◆ **What to work on**:
In the lines below, change "Text tool" to "Shape tool", keep everything else the same, and leave out the pictures.

---------- Data

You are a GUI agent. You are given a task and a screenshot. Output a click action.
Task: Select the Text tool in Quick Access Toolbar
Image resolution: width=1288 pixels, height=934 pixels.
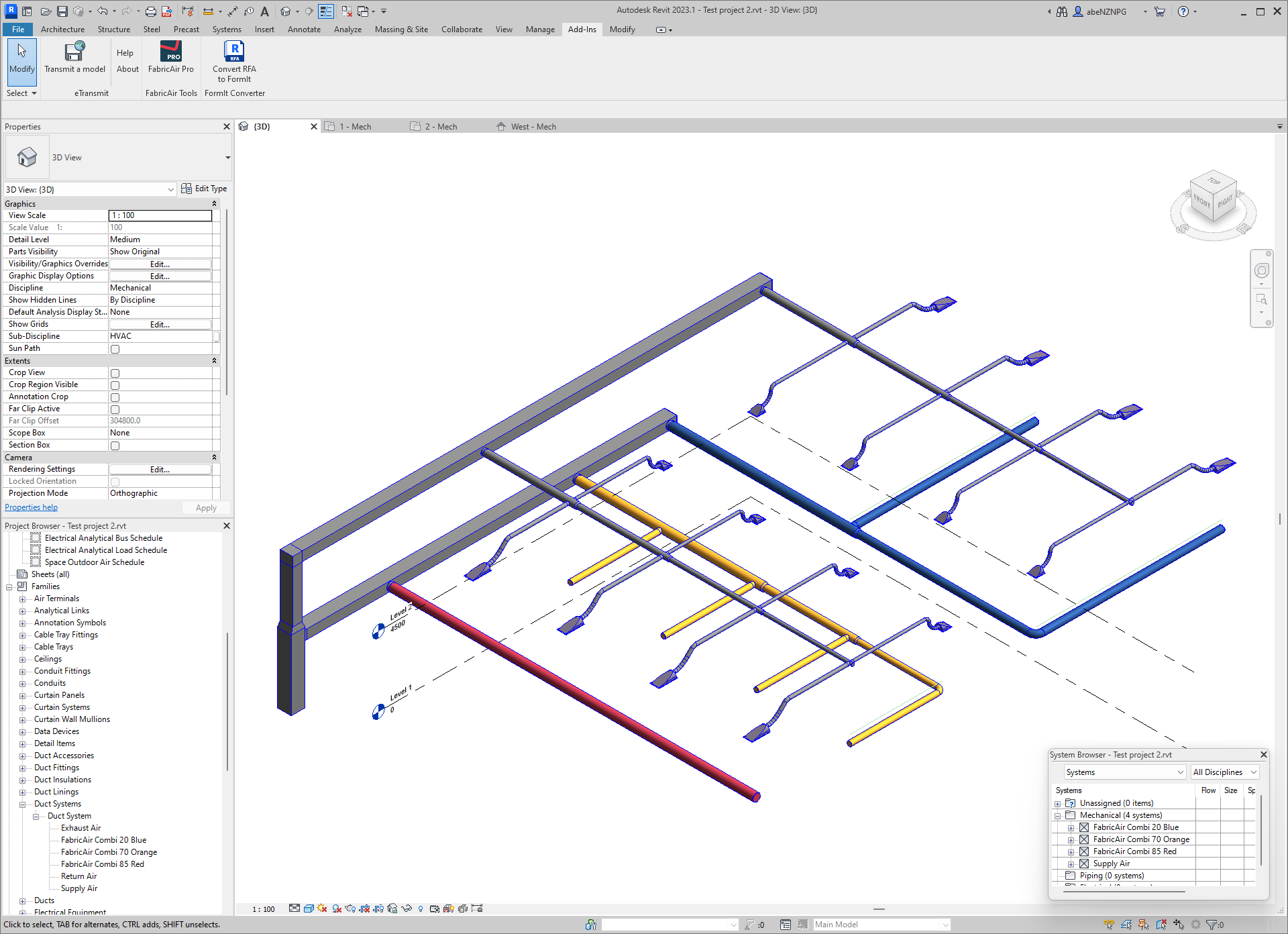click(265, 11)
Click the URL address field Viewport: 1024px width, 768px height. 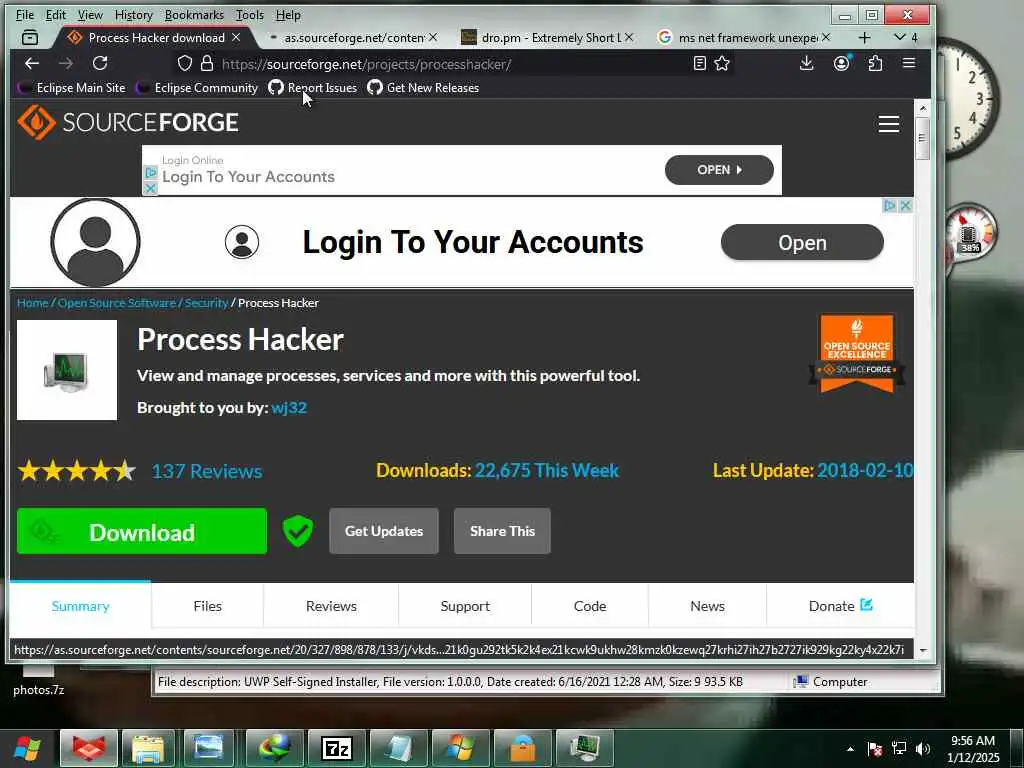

--------------------

◆ **The solution**:
You are a GUI agent. You are given a task and a screenshot. Output a click action.
Task: Select the Shape tool in Quick Access Toolbar
Image resolution: width=1288 pixels, height=934 pixels.
click(265, 11)
Click the URL address field Viewport: 1024px width, 768px height. 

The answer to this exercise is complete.